Ontario has taken the next formal step toward a new correctional project in the Brockville area, launching a Request for Qualifications for teams to build the Brockville Correctional Complex and expand the St. Lawrence Valley Correctional and Treatment Centre. The project is being delivered with Infrastructure Ontario and is now officially at the RFQ stage.
The site is in the Township of Elizabethtown-Kitley, bordering Brockville. According to Infrastructure Ontario, both the new complex and the expansion will be built on the current St. Lawrence Valley Correctional and Treatment Centre site. Together, they are planned to provide 295 beds.
The breakdown is more specific than the headline number suggests. Infrastructure Ontario says the new Brockville Correctional Complex would include 270 new male beds with maximum, medium, minimum and specialized-care classifications. The St. Lawrence Valley expansion would add 25 new female beds through an expansion of the existing Secure Treatment Unit. That female unit is planned as a separate structure connected by a bridge to the existing facility.
The province is treating the Brockville-area project as part of a bigger correctional-capacity push. Ontario’s official release says the Brockville project is part of a plan to add 1,436 new correctional beds across the province by 2032. Infrastructure Ontario’s project page also shows that the RFQ is only the current procurement stage, with later steps still to come, including bidder shortlisting, a Request for Proposals, selection of a winning bidder, and construction. No public opening date is listed yet on the project page.

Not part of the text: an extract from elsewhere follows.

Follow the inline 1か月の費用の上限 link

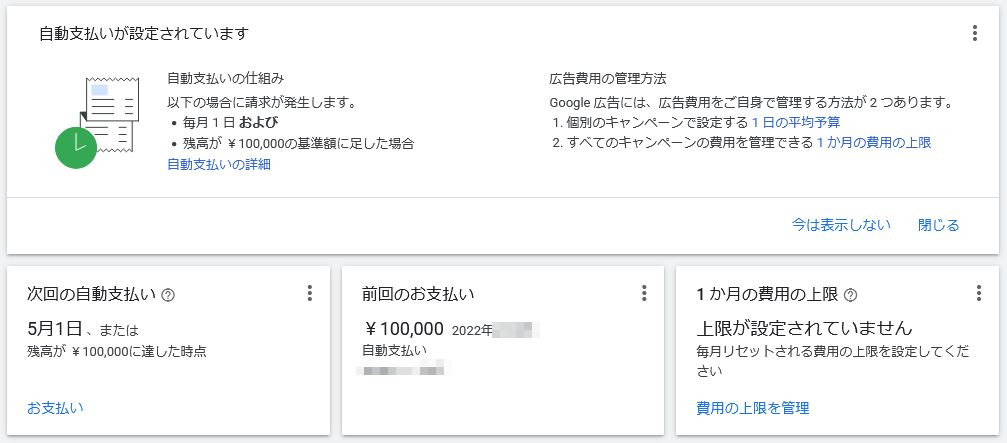[873, 143]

The province has also tied the project to local employment. A government release summary says the added capacity in Brockville is expected to support the hiring of more than 400 additional correctional staff, including correctional officers, nurses and support staff. The same release summary says the combined project is expected to be about 322,000 square feet and delivered using a design-bid-build model.
At the same event, Premier Doug Ford used the announcement to push a wider justice message beyond the Brockville build itself. Coverage from the press conference says Ford raised the idea of livestreaming bail hearings and also urged the federal government to legalize pepper spray for self-defence. Those comments may draw separate political attention, but they were not the core infrastructure announcement of the day.
Why this matters locally
A project at this stage still has a long road ahead. But once a file reaches RFQ, it becomes more than a political promise. It enters a defined contractor-selection process, and that usually matters more than broad talking points at a press conference. In Brockville’s case, the project also carries a jobs angle because the province is linking it to hundreds of future correctional and support roles.
There is also a regional-service angle. The Brockville complex and the St. Lawrence Valley expansion are being planned together, with shared staff facilities, recreation space, health services, visitor areas, admitting and discharge functions, and new public and staff entrances. That suggests the province is designing the site as a larger integrated correctional hub rather than a simple one-building replacement.
What is still unknown
Several major details are still missing from the public record. Ontario has not yet published a construction start date, completion date, or opening timeline on the Infrastructure Ontario project page. The final cost was also not set out in the source material reviewed here. What is public so far is the bed count, site, procurement stage, delivery model and basic project features.
Sources
- Ontario Newsroom release summary, March 16, 2026.
- Infrastructure Ontario project page for Brockville Correctional Complex and St. Lawrence Valley Correctional and Treatment Centre.